Nutzung: Archäologische Ausgrabungsstätte
Standort: Genf
Auftragsart: offener Wettbewerb, 2016, 7. Rang
Bauherrschaft: Stadt Genf
Team: Besa Zajmi, Joseph Redpath
Bauingenieur: Synaxis AG
Landschaft: Metter Landschaftsarchitektur GmbH

Die Ausgrabungen auf der Bastion Saint-Antoine liegen an einem aussergewöhnlichen Ort: als topographischer Hochpunkt seit den Römern besiedelt, bildete er als Teil der Stadtmauer über mehrere Jahrhunderte das Ende der Stadt. Seit den Umgestaltungen im 19. Jahrhundert zur Esplanade ist der Ort zu einem beliebten baumbestandenen Park am Eingang der Altstadt geworden. Dieser wertvolle Erholungsraum wird in unserem Projektvorschlag weiterentwickelt und ergänzt, indem wir das Dach der Ausgrabungsstätte begehbar machen.

An die Gestalt der ehemaligen Bastion erinnernd entsteht über der Ausgrabungsstätte ein öffentlicher Platz an bester Lage. Ein Erschliessungsarm – ein Hybrid zwischen Rampe und Treppe –  verbindet diesen sowohl mit der Rue Charles-Galland als auch mit der Esplanade Théodore-de-Bèze.
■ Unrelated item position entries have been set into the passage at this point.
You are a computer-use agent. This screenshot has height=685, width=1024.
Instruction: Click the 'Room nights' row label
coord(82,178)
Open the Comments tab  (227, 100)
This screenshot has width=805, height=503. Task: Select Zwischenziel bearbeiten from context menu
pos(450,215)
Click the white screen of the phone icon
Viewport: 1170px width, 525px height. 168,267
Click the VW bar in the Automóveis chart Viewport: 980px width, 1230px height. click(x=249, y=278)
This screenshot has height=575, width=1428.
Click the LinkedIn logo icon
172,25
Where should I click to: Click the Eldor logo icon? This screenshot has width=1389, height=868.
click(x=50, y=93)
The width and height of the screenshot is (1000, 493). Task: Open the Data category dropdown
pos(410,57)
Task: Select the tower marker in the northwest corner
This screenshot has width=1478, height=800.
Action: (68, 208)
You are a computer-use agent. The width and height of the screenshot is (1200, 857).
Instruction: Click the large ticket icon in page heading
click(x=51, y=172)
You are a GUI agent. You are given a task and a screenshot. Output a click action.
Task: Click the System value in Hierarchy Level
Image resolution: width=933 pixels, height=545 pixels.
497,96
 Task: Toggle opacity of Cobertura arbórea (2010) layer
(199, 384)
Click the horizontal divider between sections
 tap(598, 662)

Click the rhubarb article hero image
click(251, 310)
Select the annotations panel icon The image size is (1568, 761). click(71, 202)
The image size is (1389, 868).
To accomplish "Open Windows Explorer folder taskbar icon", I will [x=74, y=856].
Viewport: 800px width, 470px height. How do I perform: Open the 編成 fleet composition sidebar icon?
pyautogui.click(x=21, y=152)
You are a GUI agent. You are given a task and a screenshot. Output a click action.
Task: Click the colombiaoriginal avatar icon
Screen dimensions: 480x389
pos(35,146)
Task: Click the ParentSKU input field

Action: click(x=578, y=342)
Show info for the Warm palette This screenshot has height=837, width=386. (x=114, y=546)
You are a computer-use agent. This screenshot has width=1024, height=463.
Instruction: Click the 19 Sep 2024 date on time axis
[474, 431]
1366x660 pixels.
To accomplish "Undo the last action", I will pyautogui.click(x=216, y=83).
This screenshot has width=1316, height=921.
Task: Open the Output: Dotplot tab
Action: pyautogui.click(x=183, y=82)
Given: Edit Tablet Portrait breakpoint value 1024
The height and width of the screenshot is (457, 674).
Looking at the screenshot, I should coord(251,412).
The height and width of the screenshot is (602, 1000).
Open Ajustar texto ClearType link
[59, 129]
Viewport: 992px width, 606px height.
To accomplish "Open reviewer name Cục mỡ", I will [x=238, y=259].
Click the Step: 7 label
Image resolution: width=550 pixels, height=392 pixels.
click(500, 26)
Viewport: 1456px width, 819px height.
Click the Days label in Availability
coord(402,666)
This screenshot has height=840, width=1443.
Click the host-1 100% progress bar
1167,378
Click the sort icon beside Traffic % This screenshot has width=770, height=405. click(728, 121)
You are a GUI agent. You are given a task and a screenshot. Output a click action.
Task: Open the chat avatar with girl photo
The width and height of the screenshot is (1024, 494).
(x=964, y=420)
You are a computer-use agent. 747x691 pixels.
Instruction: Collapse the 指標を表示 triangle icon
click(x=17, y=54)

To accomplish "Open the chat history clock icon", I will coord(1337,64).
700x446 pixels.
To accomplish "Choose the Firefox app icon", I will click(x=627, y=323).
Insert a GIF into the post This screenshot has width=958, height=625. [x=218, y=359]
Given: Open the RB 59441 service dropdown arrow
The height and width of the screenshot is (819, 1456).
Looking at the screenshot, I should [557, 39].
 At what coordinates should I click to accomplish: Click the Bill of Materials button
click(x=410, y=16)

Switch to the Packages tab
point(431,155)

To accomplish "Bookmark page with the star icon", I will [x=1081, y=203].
Dieser neue Platz ist als eine Art modernes Amphitheater gestaltet und kann für Veranstaltungen, Freilicht-Theater, aber auch einfach zum Verweilen genutzt werden. Beklettert man seine Spitze sieht man bis zum Genfersee und zum Jet d’Eau.

Die bestehende Bruchsteinmauer umhüllt und behütet schon heute die wertvollen Geschichtsspuren. Wir schaffen mit unserem Entwurf ein Dach für Gebeine und Mauerresten, im gleichen Zuge aber schenken wir dem Genfer Flanier- und Festleben einen neuen Ort.

Amorbach

Nutzung: Entwicklungs- und Innovationszentrum
Standort: Amorbach, Bayern
Auftragsart: eingeladener Wettbewerb, 2016
Bauherrschaft: OWA Odenwald Faserplattenwerk GmbH
Team: Joseph Redpath, Besa Zajmi
Bauingenieur: Synaxis AG

Als Ausgangspunkt für den Entwurf des Innovationszentrums dient uns die quadratische Form der OWA-Deckenplatte. Das Gebäude erhebt sich auf einer quadratischen Grundfläche, welchem wiederum ein um 45° gedrehtes, quadratisches Raster von 5 Metern Seitenlänge eingeschrieben ist. Diese Struktur wirkt als räumlicher Generator für die Tragstruktur, die Grundrisse und die Fassade.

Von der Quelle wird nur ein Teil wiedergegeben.